A la découverte de la mythique chemise cubaine

A la découverte de la mythique chemise cubaine

LA HAVANE, 28 Juil. Il existe plusieurs histoires sur l’origine géographique de la chemise guayabera (également appelée chemise cubaine traditionnelle) mais toutes sont d’accord sur un point : c’est un vêtement de travail conçu par la femme d’un fermier. D’où la matière naturelle – et absorbante – et les 4 poches pour contenir quelques goyaves (guayaba).

Comme souvent avec les vêtements de travail ou militaire, de la fonction découle le nom et la forme. C’est après-guerre que le statut de la Guayabera change, avec le développement des loisirs, notamment aux Etats-Unis.

Une célèbre photo montre Gary Cooper et John Wayne à Acapulco, tous deux vêtus d’un modèle immaculé de la fameuse chemise.

Le style du premier, avec un short madras très court et une paire d’espadrilles nouées sur la cheville, reste un exemple à suivre. Ernest Hemingway était aussi un habitué de ces modèles bardés de poches. La Guayabera était à l’origine portée à Cuba, en République dominicaine, en Jamaïque ou au Mexique, on en voit aujourd’hui beaucoup en Floride (où la communauté hispanique est importante), et en Espagne.

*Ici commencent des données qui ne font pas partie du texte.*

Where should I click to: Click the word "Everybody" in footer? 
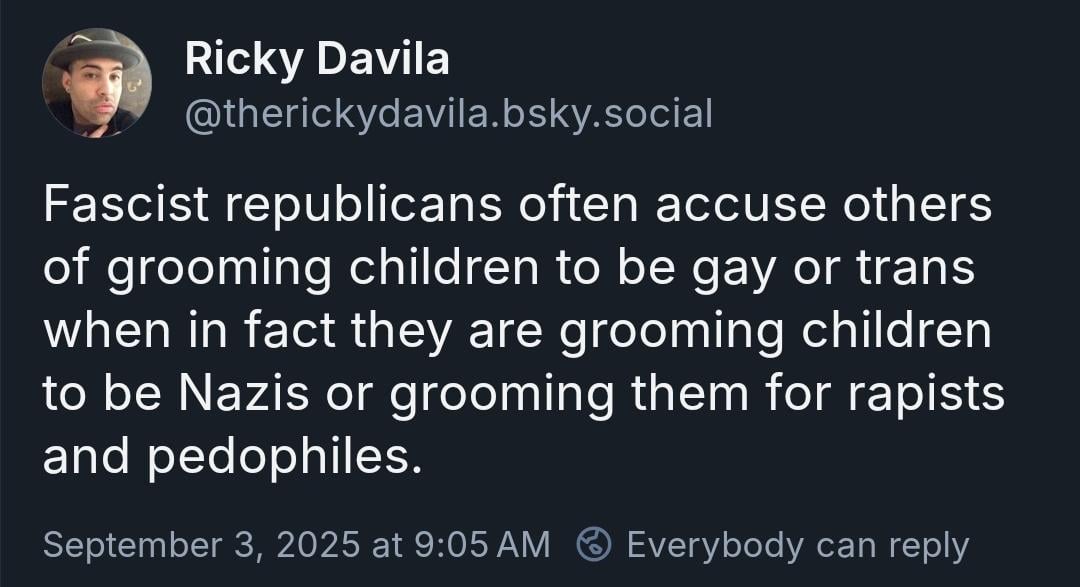click(715, 546)
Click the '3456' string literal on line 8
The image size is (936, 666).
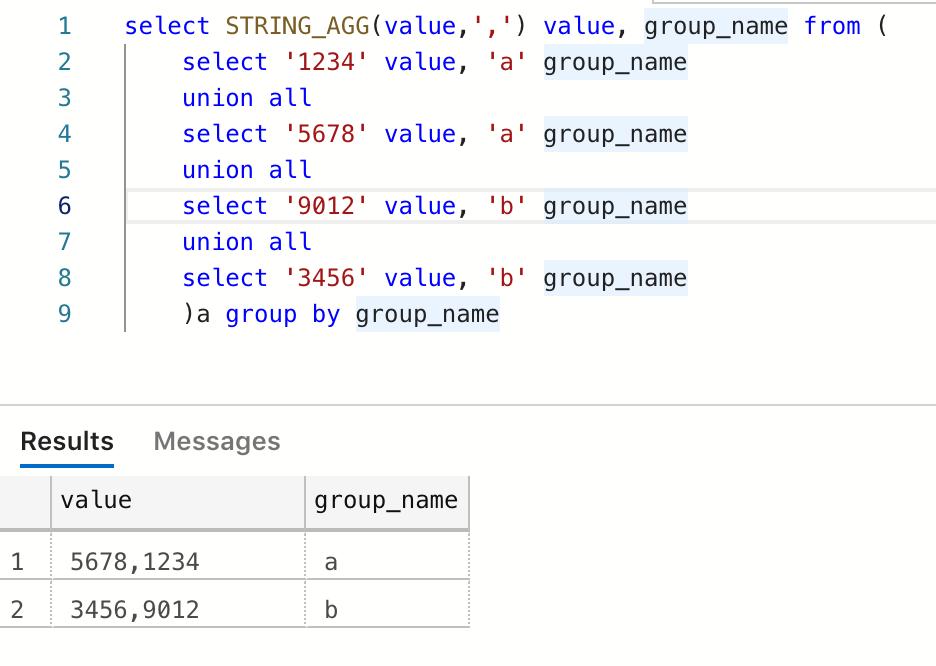point(325,278)
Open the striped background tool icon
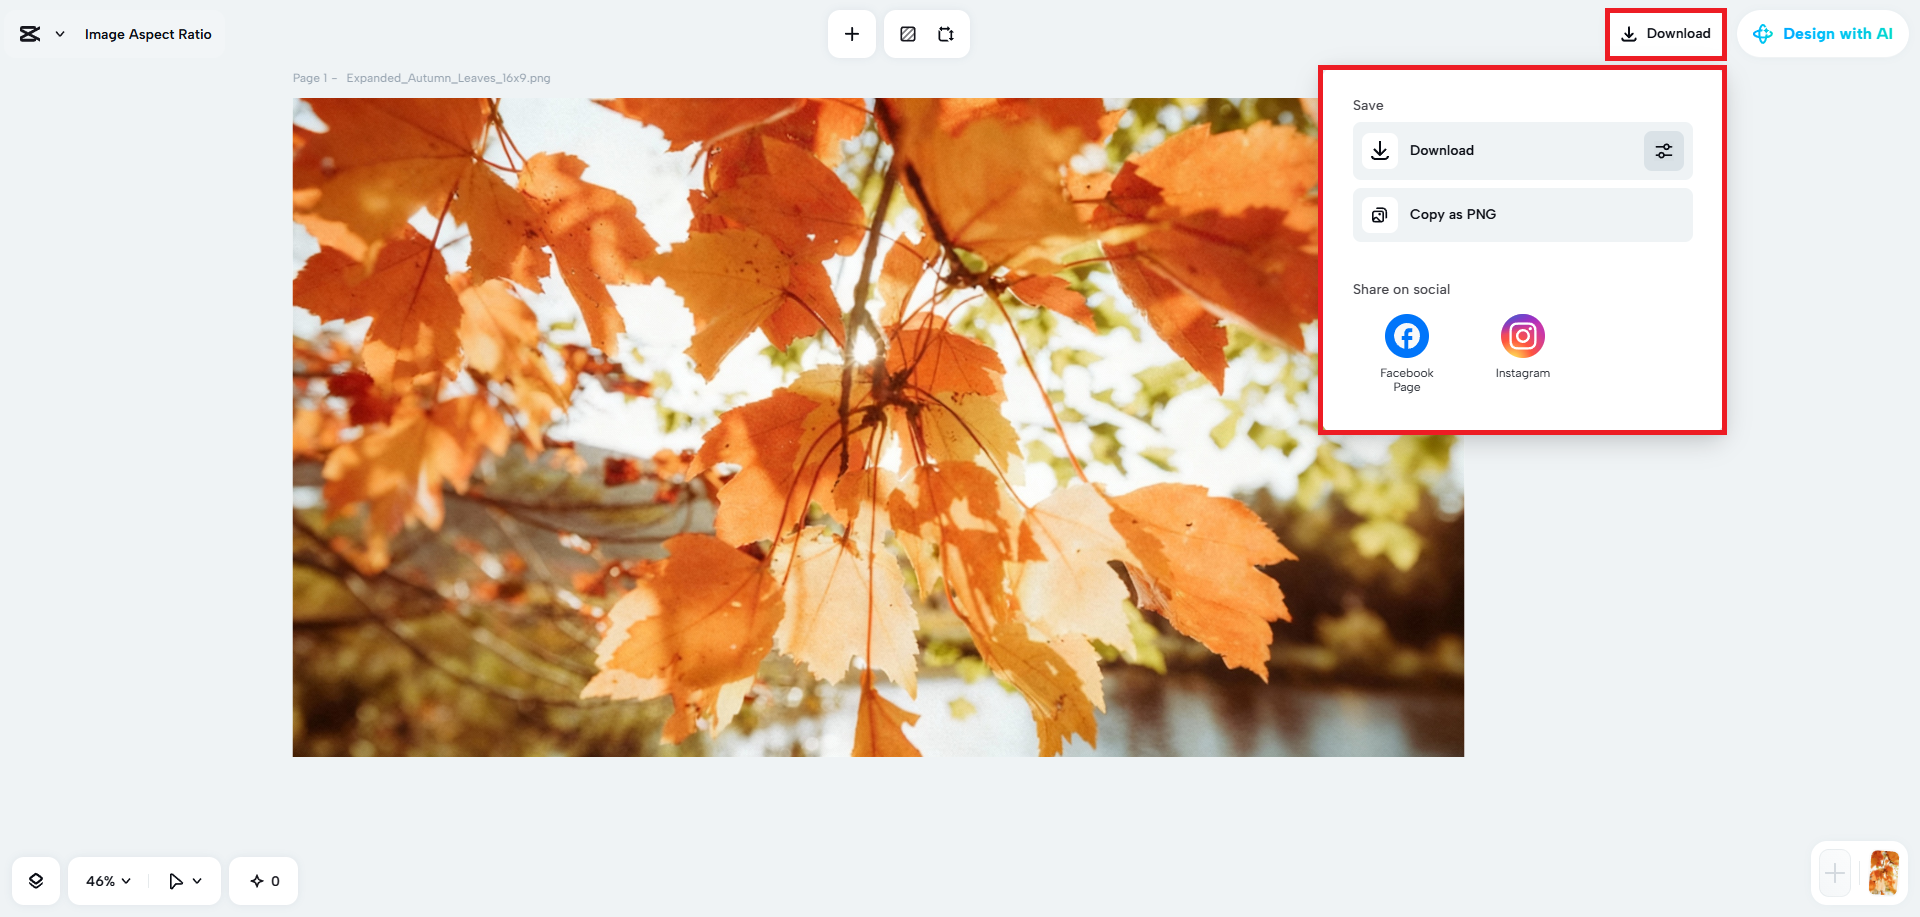 tap(908, 34)
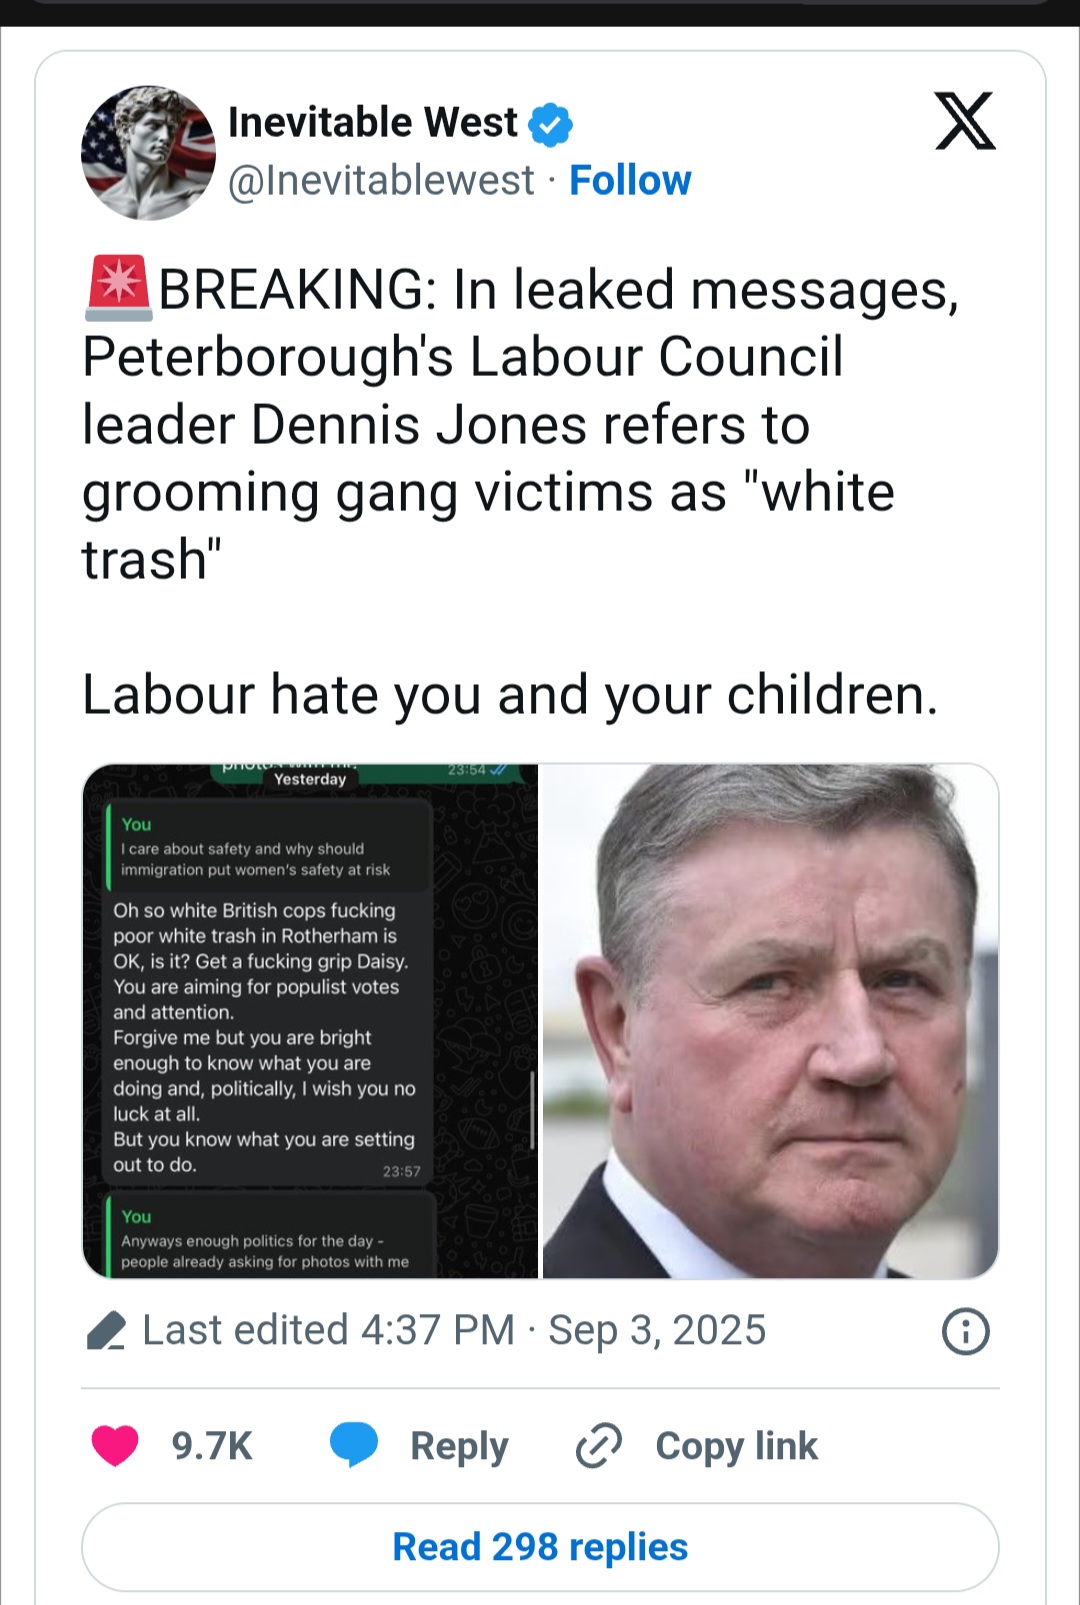
Task: Open the Read 298 replies button
Action: coord(540,1547)
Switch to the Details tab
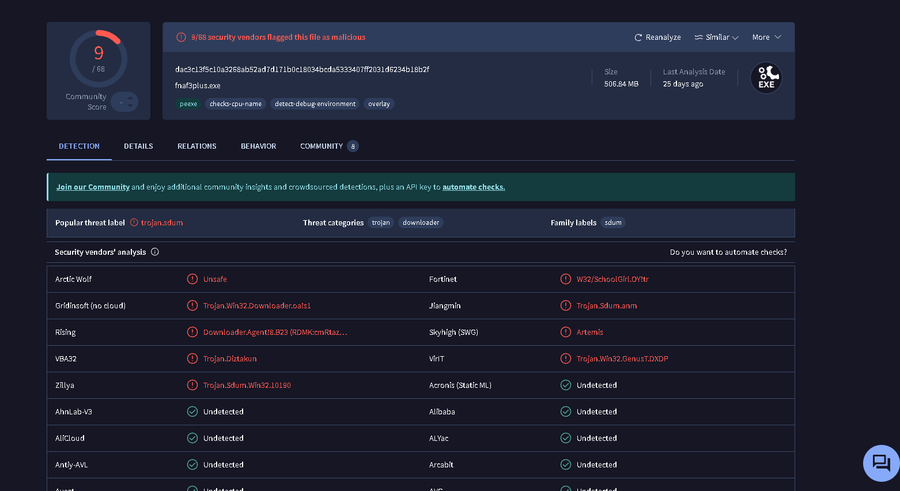This screenshot has height=491, width=900. pyautogui.click(x=138, y=146)
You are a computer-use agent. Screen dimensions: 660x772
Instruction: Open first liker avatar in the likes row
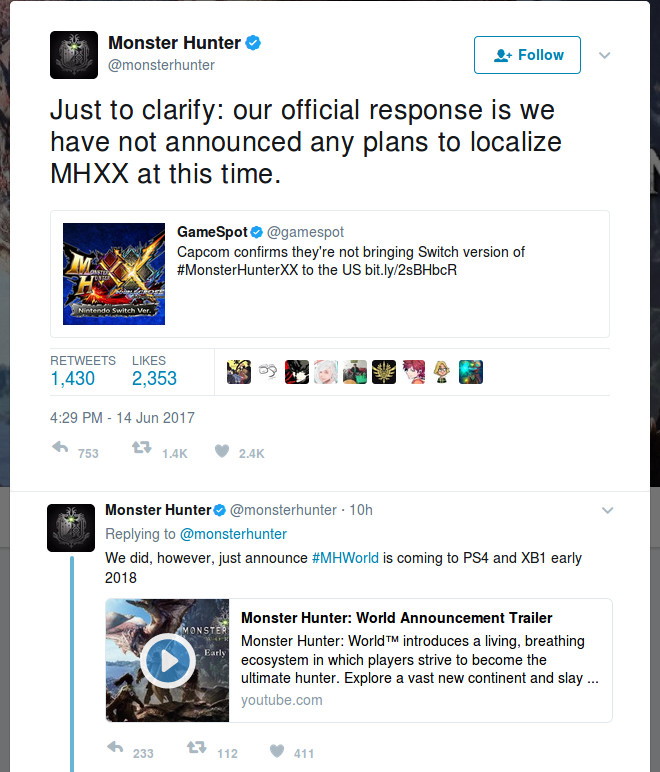239,372
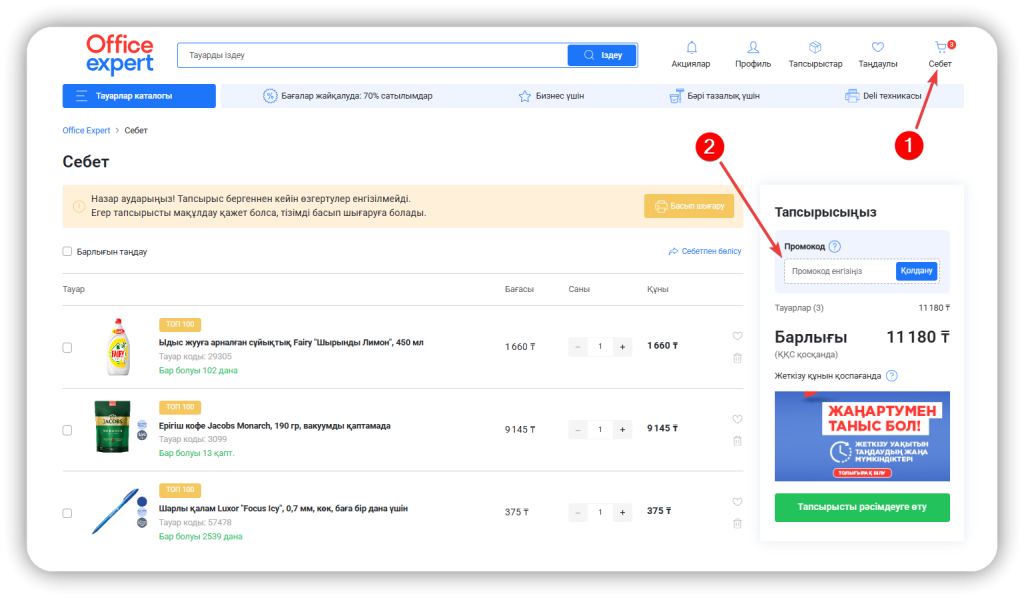Decrease quantity of Luxor pen
Image resolution: width=1024 pixels, height=598 pixels.
point(578,512)

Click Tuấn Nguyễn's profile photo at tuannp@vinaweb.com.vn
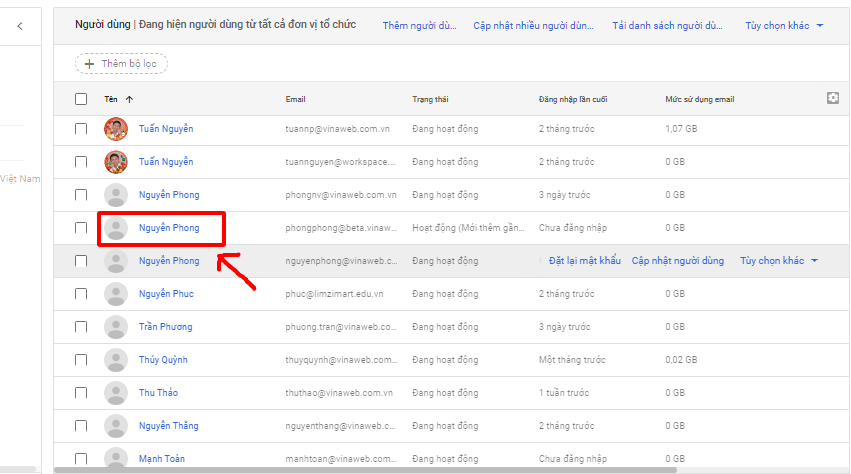coord(116,129)
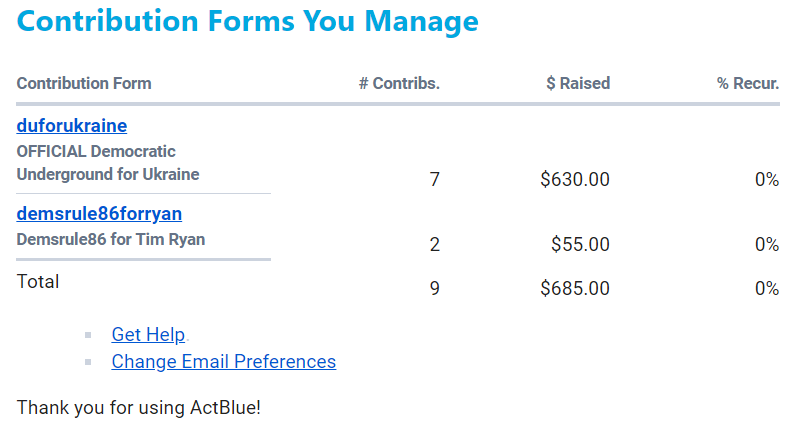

Matériau Des matières naturelles, lin ou coton, qui, même tissées serrées, respirent et permettent de ne pas avoir trop chaud. Elle est reconnaissable à ses poches et à ses aliforzas, ses motifs verticaux. Les boutons étaient à l’origine en nacre. Les couleurs sont plutôt claires (blanc, bleu ciel, rose pale) mais pas obligatoirement.

Cote De beaux modèles existent en seconde main, mais il faudra se méfier des compositions, où certains ont glissé du synthétique qui donne chaud en été. En neuf, le Cubain Ramon Puig est sans doute le dernier spécialiste à les fabriquer comme à l’époque.